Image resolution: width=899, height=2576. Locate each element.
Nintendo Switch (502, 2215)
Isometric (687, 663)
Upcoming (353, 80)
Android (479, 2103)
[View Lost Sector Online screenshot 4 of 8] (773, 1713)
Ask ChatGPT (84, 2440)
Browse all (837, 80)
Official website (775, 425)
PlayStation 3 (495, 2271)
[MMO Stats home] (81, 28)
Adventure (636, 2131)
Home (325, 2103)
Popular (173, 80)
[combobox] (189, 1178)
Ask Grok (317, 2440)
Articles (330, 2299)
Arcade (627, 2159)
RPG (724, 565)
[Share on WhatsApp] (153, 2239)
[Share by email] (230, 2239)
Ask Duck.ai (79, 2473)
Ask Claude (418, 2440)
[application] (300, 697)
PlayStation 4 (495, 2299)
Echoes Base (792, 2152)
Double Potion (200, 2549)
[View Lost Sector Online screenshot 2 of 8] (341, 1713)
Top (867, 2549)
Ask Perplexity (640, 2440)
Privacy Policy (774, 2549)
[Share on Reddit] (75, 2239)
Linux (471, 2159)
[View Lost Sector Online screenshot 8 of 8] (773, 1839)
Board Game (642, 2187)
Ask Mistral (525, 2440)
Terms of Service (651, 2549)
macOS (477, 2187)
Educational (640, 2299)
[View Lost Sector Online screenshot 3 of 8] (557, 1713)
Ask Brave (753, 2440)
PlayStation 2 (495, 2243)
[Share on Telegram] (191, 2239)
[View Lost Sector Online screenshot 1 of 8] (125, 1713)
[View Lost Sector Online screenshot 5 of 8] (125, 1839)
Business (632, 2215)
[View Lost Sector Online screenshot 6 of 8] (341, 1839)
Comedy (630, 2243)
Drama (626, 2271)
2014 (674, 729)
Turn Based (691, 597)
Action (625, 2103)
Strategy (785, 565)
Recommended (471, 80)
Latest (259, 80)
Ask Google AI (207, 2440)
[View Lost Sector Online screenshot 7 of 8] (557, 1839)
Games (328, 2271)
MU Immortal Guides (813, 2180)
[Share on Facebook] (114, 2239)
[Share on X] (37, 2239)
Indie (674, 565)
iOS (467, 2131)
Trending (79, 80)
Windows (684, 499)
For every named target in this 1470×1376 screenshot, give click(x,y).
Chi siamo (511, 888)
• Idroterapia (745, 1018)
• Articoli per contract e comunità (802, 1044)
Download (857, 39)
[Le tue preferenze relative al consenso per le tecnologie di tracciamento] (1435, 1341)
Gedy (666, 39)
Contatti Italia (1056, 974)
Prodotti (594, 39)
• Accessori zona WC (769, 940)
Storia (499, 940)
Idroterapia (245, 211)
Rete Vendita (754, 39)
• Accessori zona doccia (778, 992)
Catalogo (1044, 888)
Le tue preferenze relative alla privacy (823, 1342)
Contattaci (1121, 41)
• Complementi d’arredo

**PROBLEM TO WORK ON:** Find all lines holding the word "preferenze" in the records above and copy them.

**OUTPUT OF THE TASK:**
[Le tue preferenze relative al consenso per le tecnologie di tracciamento] (1435, 1341)
Le tue preferenze relative alla privacy (823, 1342)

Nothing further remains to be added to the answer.